FIG. 1 is a flow chart of an outdoor environment temperature remote sensing inversion method based on satellite data and a random forest model according to the invention;

FIG. 2 is a schematic diagram of a decision tree error analysis of the present invention;

FIG. 3 is a distribution diagram of an outdoor environment temperature observation station in Jiangsu province in the invention;

FIG. 4 is a schematic diagram of model accuracy verification in the present invention;

fig. 5 is a space distribution diagram of remote sensing inversion of outdoor environment temperature in Jiangsu province in the invention.

Detailed Description

To make the objects, technical solutions and advantages of the embodiments of the present invention clearer, the technical solutions of the present invention will be clearly and completely described below with reference to the accompanying drawings, and it is apparent that the described embodiments are some, but not all embodiments of the present invention. All other embodiments, which can be obtained by a person skilled in the art without making any creative effort based on the embodiments in the present invention, belong to the protection scope of the present invention.

Example 1

As shown in fig. 1 and fig. 2, this embodiment 1 provides an outdoor environment temperature remote sensing inversion method based on satellite data and a random forest model, including: acquiring data required by an outdoor environment temperature remote sensing inversion method; preprocessing the data; inverting the surface temperature LST by a window splitting algorithm according to the preprocessed data; calculating a normalized vegetation index NDVI according to the preprocessed data; calculating an improved normalized difference water body index MNDWI according to the preprocessed data; calculating a normalized building index (NDBI) according to the preprocessed data; taking DEM data in the LST, NDVI, MNDWI, NDBI and data after calculation as independent variables, matching the independent variables with target variables, making a sample data set, and constructing a random forest machine learning model; and acquiring the outdoor environment temperature OAT based on an optimal random forest machine learning model, and realizing the inversion of large-range and refined outdoor environment temperature based on quasi-real-time satellite remote sensing images, so that people can more specifically and more truly sense the cold and hot conditions of the external environment, the heat distribution condition of a large-range near-ground ecosystem can be more objectively and more finely reflected, and the method has obvious advantages compared with the temperature spatial distribution interpolated on the basis of meteorological observation sites.

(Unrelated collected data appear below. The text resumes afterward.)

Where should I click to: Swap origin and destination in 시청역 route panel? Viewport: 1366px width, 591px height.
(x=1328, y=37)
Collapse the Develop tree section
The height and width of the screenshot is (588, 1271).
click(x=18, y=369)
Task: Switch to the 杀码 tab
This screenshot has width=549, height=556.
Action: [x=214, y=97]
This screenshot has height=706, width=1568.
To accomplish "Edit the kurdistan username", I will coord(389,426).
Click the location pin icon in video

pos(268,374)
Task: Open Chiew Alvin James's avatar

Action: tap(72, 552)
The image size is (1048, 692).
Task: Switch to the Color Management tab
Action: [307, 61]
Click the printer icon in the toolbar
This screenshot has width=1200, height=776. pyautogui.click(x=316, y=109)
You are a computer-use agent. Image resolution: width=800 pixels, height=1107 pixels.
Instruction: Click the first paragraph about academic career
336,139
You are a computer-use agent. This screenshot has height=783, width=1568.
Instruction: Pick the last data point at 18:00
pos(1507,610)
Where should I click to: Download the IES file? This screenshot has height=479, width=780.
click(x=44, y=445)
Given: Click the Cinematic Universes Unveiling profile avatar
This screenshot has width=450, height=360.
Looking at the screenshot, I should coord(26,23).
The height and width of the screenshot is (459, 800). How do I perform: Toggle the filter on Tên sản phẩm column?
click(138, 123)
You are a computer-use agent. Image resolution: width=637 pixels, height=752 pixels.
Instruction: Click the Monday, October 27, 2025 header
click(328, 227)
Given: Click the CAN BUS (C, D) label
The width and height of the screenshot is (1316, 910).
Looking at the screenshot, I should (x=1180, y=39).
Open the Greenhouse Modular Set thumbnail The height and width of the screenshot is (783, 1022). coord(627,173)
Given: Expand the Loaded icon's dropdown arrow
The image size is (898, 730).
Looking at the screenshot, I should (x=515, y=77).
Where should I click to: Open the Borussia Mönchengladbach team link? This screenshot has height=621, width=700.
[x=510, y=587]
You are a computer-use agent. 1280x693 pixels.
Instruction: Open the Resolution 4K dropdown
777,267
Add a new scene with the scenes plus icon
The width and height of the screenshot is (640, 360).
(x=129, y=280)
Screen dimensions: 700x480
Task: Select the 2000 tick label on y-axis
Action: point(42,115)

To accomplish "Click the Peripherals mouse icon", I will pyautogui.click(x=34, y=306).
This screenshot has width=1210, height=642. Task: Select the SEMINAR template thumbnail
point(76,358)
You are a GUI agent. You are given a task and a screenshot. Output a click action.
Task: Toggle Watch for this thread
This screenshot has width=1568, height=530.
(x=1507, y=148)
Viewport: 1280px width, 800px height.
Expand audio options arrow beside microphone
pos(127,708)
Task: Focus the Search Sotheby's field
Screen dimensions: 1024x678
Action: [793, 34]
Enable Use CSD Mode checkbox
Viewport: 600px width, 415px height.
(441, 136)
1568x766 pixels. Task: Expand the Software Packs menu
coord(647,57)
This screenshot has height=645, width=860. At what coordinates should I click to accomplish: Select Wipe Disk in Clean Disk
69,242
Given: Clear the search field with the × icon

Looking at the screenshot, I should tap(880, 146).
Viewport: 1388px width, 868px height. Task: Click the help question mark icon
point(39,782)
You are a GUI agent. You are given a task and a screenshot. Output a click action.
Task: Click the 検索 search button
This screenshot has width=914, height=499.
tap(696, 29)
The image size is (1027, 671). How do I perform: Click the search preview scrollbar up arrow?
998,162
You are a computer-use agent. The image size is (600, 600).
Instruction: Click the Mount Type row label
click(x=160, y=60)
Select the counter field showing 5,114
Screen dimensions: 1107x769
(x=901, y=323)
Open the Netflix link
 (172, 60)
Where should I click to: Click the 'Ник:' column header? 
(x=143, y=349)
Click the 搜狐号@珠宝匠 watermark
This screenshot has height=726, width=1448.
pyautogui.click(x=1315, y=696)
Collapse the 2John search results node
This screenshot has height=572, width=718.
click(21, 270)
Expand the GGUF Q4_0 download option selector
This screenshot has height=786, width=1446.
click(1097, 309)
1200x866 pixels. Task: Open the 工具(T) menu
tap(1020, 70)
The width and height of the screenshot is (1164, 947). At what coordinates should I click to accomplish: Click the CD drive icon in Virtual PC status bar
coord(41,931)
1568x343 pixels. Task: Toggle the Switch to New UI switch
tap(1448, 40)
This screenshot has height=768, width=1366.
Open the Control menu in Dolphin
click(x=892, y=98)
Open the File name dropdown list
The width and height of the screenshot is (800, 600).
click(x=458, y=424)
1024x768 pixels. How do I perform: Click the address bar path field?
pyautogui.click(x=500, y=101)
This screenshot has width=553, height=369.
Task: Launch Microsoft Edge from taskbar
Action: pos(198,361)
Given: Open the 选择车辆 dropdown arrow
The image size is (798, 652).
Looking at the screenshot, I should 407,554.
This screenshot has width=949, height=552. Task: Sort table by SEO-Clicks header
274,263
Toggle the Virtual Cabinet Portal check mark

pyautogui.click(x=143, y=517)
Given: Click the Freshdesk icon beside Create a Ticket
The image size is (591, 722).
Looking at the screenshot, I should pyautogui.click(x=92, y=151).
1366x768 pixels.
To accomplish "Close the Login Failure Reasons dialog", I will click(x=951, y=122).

In this embodiment, the method for acquiring data required by the outdoor environment temperature remote sensing inversion method includes: himapari-8 satellite data when clear sky is clear and no cloud is available, outdoor environment temperature ground observation data at a time close to the passing of the satellite and digital elevation DEM data (such as digital elevation DEM data of Jiangsu province).

In this embodiment, the method for preprocessing data includes: preprocessing Himapari-8 satellite data to obtain brightness and reflectivity data of 1-16 channels, wherein the projection mode is equal longitude and latitude projection, the spatial resolution is 2KM, and the whole Jiangsu province area is covered; preprocessing the Himapari-8 satellite data can facilitate subsequent processing of the data and acquisition of required data according to the preprocessed data.

In this embodiment, the method for inverting the surface temperature LST according to the preprocessed data by the window splitting algorithm includes: inverting the surface temperature LST by a window splitting algorithm according to the preprocessed Himapari-8 satellite data,

wherein, T _i And T _j Light temperatures of 14 and 15 channels, respectively; t is a unit of _s Surface temperature LST; ε = (ε) _i +ε _j ) 2, is the average emissivity of the 14 and 15 channels; Δ ε = ε _i -ε _j Is the difference between the emissivity of the 14 and 15 channels; a is ₀ ～a ₆ Is an algorithm regression coefficient which is obtained by atmospheric radiation transmission simulation calculation and is respectively-204.1781, 2.5512, -0.0029, 2.3468, 0.1376, 39.9991 and-170.1487.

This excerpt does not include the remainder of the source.